Ma un altro dato ci deve preoccupare e soprattutto deve mettere in guardia lo Stato: l’orario ridotto. Le aziende possono chiedere per un certo periodo di non far lavorare i propri collaboratori senza però licenziarli. In cambio i collaboratori ricevono l’80% del salario. Nel mese di settembre oltre 200 mila persone che lavoravano in 14 mila aziende erano in orario ridotto, l’equivalente di quasi 12 milioni di ore di lavoro perse. Numeri questi che sembrano non dirci nulla (il grafico sotto qualcosina di più): eppure un anno fa le persone in orario ridotto erano 2 mila (in 111 aziende) e le ore di lavoro perse solo 100 mila. Perché questo dato deve preoccuparci? Perché purtroppo la seconda ondata non è stata ben gestita e nulla ci garantisce che queste persone, una volta esaurito il diritto all’orario ridotto, non saranno licenziate.
E che succede in Ticino? I disoccupati sono oltre 6 mila persone. L’aumento rispetto all’anno scorso è più contenuto di quello nazionale, ma non dobbiamo farci ingannare da queste cifre. Nel nostro Cantone abbiamo delle particolarità che possono posticipare e in parte nascondere il problema della disoccupazione.
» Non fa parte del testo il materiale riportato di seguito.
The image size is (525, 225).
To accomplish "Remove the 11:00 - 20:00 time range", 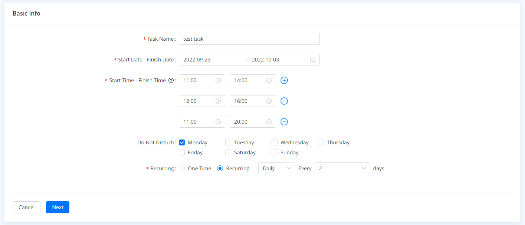I will 284,122.
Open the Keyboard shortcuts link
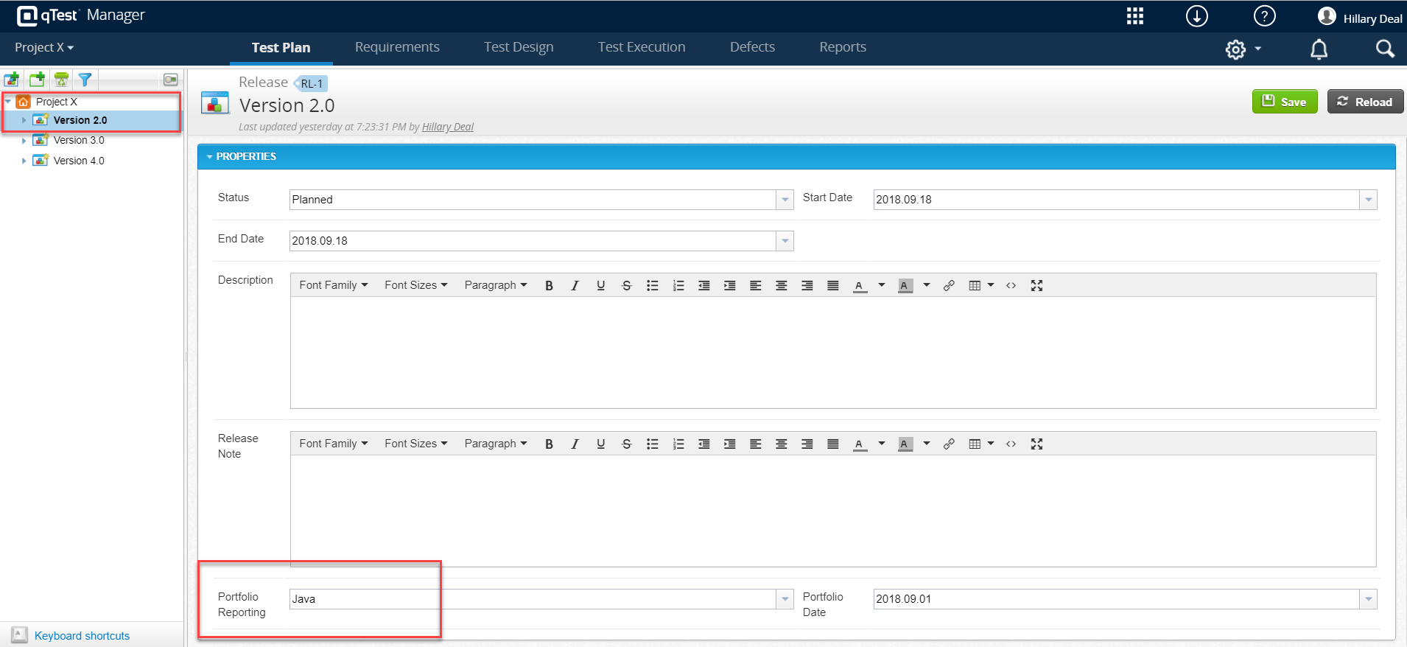The image size is (1407, 647). click(82, 636)
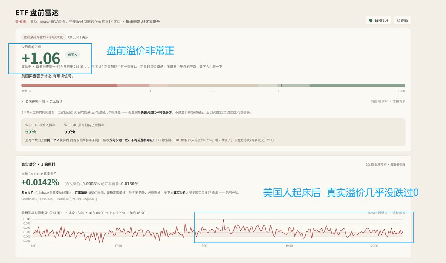Click the +0.0142% Coinbase real premium value

coord(40,182)
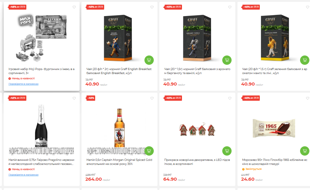Add Graff mango lychee green tea to cart
Image resolution: width=310 pixels, height=190 pixels.
coord(304,60)
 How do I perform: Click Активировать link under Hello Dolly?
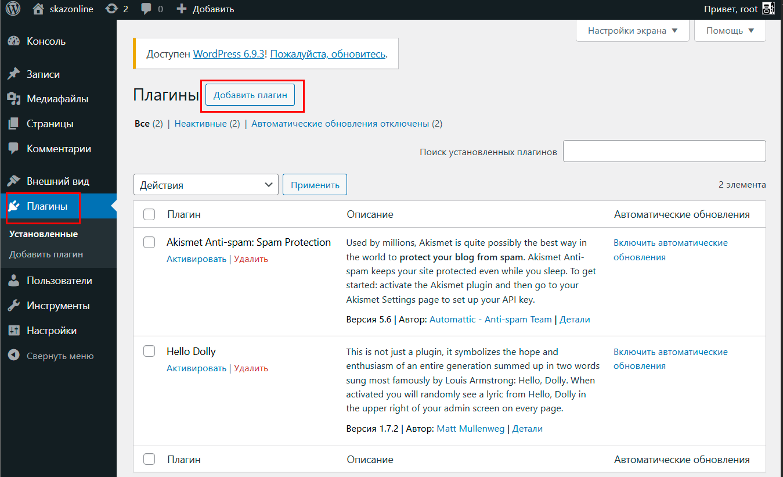[x=196, y=368]
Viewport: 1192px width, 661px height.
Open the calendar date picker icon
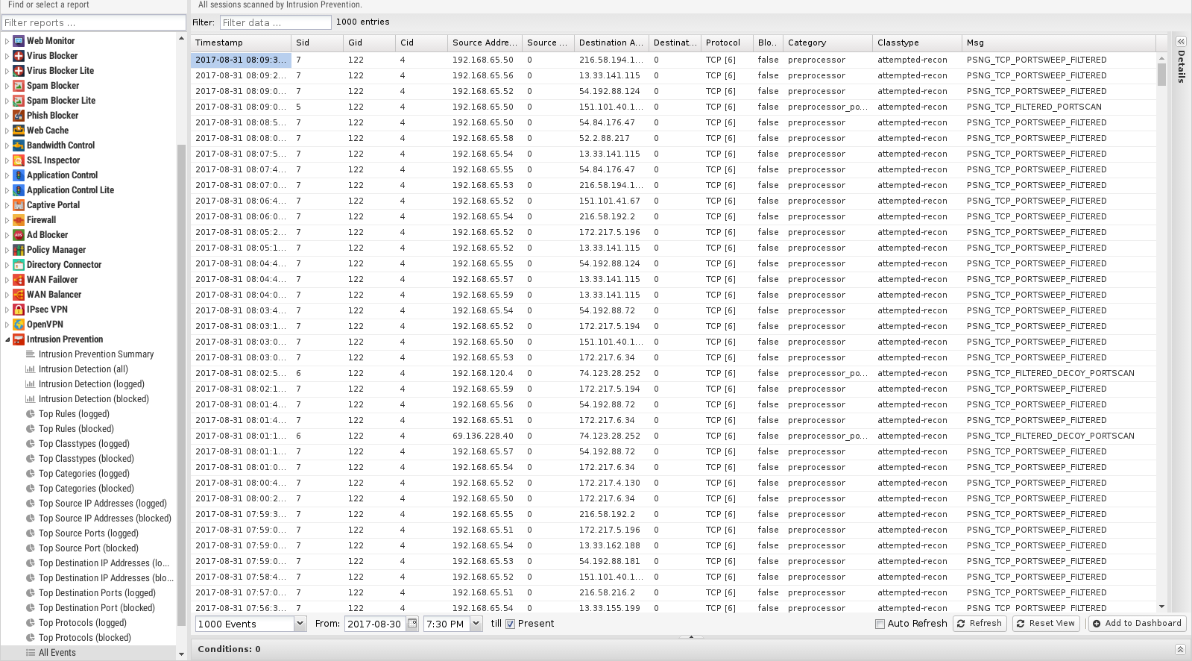point(412,624)
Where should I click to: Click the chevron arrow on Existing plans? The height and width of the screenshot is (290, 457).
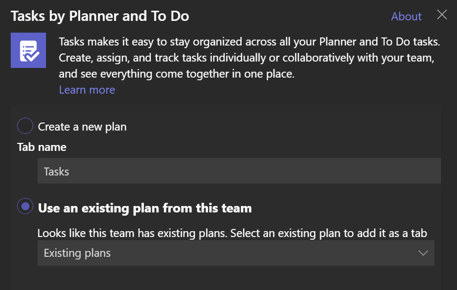(x=423, y=253)
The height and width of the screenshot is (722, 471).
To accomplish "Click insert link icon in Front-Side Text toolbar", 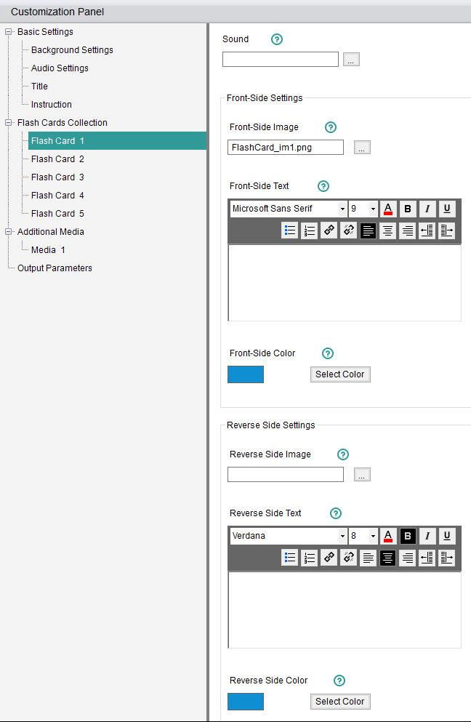I will [x=329, y=231].
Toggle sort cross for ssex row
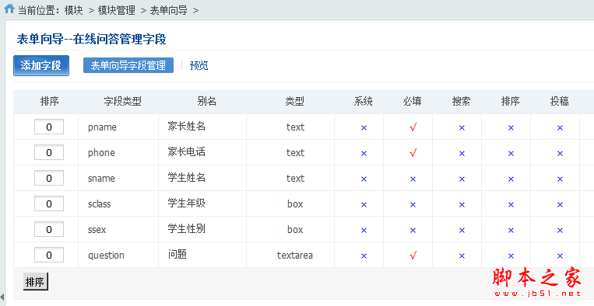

Le aziende del nostro Cantone sono ricorse maggiormente all’orario ridotto, hanno chiesto in proporzione più prestiti garantiti e hanno valvole di sfogo, come i posti di lavoro per frontalieri e temporanei (che non danno diritto alle indennità di disoccupazione), che non rientrano nelle statistiche.
Quello che dobbiamo augurarci è che l’economia grazie a un intervento dello Stato mirato ed efficace possa superare al meglio questa seconda ondata così da mantenere i posti di lavoro e consentire alle persone di vivere dignitosamente con il proprio salario.